It’s a lot easier to swipe the good food in the barn than go out and hunt for it. Well, that was the opinion until the trap snapped shut.
From a dozen cats several months ago, the ranch population is down to three. Two yellow ones get daily feeding in the haymow, and don’t come down. Fortunately, there are no rodents in the loft.
One gray momma cat, we’ll call Grey, lost her kittens to vermin, or a mean tom, uncertain which. However, pussycat has survived. A little skittish, she’s the lone ranch barnyard worker now.
To help keep her home, Grey gets feed and water daily. She’s still seems to be doing her job keeping mice and rat problems controlled.
However, Grey’s food bowl attracts visitors. Mr. Opossum wasn’t a bit shy coming in for the free high quality eating regularly. That trap was his demise.
Then, feral black and white tom, right or wrong blamed for reducing feline populations, found the cat food bowl.
There was a bit uncertainty, at first, if it was black and white tom, or black and white Mr. Polecat? Trap shut again, verifying Tom the culprit and his end as well.
Well, the skunk is still showing bright stripe. Seems a bit more cautious than predecessor thieves. Fortunately, no stinky evidence yet. Don’t know if that’ll be the case when the vermin carelessly steps into that wire box with spring-shut door?

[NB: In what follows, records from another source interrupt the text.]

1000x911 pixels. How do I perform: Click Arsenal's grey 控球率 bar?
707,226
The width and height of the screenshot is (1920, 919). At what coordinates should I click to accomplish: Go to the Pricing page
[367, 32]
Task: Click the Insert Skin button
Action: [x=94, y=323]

Reflections arise from past malicious barnyard intruders. When there are no cats, of course rats and mice encroach, seemingly with little repel from bait or trap.
Raccoons have also been frequent visitors through time. Those masked-eyed ringtails haven’t shown of recent. One year, a ’coon family moved in, and it took major effort to get them gone.
Of course, cottontails are likeable guests, and were scampering all around just a few weeks ago. Once in a blue moon, a squirrel will wander in.
Coyotes are howling all night and every morning nearby, even though they aren’t often in sight.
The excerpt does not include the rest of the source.